Some general basics to keeping your nonprofit legally squeaky clean!
Disclaimer: The following information does NOT constitute legal advice and is only for general educational purposes. Each situation is different and specific legal issues usually require additional research and investigation, so do not rely on this article to address a particular legal issue; use this as a starting point to gain a general understanding.
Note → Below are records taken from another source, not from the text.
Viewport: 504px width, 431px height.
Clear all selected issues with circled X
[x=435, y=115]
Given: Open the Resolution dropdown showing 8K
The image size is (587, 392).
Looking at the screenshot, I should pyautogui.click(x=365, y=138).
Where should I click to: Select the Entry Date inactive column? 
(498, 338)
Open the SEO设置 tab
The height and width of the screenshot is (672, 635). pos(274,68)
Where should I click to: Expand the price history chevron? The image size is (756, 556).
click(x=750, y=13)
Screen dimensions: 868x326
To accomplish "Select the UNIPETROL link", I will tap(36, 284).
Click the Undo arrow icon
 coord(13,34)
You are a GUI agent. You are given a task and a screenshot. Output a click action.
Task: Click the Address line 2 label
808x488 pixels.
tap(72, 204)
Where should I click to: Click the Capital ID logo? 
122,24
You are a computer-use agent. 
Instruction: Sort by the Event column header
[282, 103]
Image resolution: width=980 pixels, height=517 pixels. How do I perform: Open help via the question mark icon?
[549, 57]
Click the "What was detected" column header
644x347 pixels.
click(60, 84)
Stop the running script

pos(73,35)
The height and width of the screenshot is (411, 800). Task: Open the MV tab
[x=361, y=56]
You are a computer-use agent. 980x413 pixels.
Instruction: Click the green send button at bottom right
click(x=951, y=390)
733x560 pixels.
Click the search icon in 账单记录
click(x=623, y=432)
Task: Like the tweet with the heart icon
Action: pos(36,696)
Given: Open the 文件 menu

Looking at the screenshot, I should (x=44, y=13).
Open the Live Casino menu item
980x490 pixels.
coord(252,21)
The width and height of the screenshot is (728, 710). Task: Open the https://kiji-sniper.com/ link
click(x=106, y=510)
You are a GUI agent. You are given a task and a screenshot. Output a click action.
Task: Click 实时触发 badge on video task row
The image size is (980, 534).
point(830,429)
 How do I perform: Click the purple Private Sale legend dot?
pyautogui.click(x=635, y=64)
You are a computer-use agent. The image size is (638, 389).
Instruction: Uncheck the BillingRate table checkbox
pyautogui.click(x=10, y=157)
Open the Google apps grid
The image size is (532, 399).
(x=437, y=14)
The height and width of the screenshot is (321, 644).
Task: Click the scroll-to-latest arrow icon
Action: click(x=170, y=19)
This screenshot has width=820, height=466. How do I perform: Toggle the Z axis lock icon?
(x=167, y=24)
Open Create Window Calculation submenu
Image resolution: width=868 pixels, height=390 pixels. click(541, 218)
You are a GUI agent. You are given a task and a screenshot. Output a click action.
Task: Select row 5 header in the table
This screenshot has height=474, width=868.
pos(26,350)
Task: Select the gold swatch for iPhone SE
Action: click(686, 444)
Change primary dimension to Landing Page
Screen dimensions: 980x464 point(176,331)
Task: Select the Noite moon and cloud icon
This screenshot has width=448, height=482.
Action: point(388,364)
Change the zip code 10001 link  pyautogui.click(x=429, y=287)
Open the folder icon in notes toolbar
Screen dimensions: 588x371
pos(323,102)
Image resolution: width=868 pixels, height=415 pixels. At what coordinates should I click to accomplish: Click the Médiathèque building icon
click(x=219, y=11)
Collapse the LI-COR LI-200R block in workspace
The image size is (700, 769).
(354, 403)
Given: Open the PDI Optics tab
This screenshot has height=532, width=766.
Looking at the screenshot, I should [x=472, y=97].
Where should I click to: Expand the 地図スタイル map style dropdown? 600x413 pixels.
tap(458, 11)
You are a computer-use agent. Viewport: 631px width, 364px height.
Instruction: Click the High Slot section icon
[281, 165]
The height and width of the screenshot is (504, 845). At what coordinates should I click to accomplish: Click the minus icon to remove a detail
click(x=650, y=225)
Introduction: The Three Duties
Non Profits have many legal requirements, but there are three basic duties: Care, Loyalty and Obedience. If you stick to these, you'll avoid SO many problems.
1. Duty of Care
The Duty of Care means that board members, officers and key personnel need to carry on their duties in good faith and with the care that an ordinarily prudent person in a similar position would exercise (Duty of Care). So, how do you do this? The people running the nonprofit need to pay attention, hold regular meetings, take minutes, know what's on the agenda before you come to a meeting, and discuss the agenda at the meeting,before you vote on anything. Read contracts before you sign them for the nonprofit, learn all you can about your nonprofit. Finally, you are allowed to talk to professionals such as accountants and lawyers to obtain any knowledge you don't have.
2. Duty of Loyalty
The Duty of Loyalty requires that you avoid both ACTUAL and APPARENT Conflicts of Interest. What's a COI? It means avoid anything that benefits you or your pet projects and people at the expense of your nonprofit. What's the difference between an "actual" and "apparent" COI? An actual one is a conflict is real time that is clear cut. For instance, if you manufacture widgets, and you're a board member on a nonprofit that needs widgets, if you sell your own widgets to the nonprofit your in, that's an actual COI and needs to be addressed. An apparent COI is a bit more gray - for instance, if your nonprofit is helping another nonprofit you're on, it's not necessarily a COI, but could be.
3. Duty of Obedience
The Duty of Obedience means you need to follow your nonprofit's mission. This means, if your nonprofit is raising money to explore outer space, then probably helping Earth's oceans, as lovely as that is, could be out of your mission. On the other hand, if your nonprofit is dedicated to growing new forests, then helping wildlife is probably ok.
There are many other duties and requirements, but if you follow these rules, you'll stay out of most trouble and be very successful! Remember, "do well, while doing good!"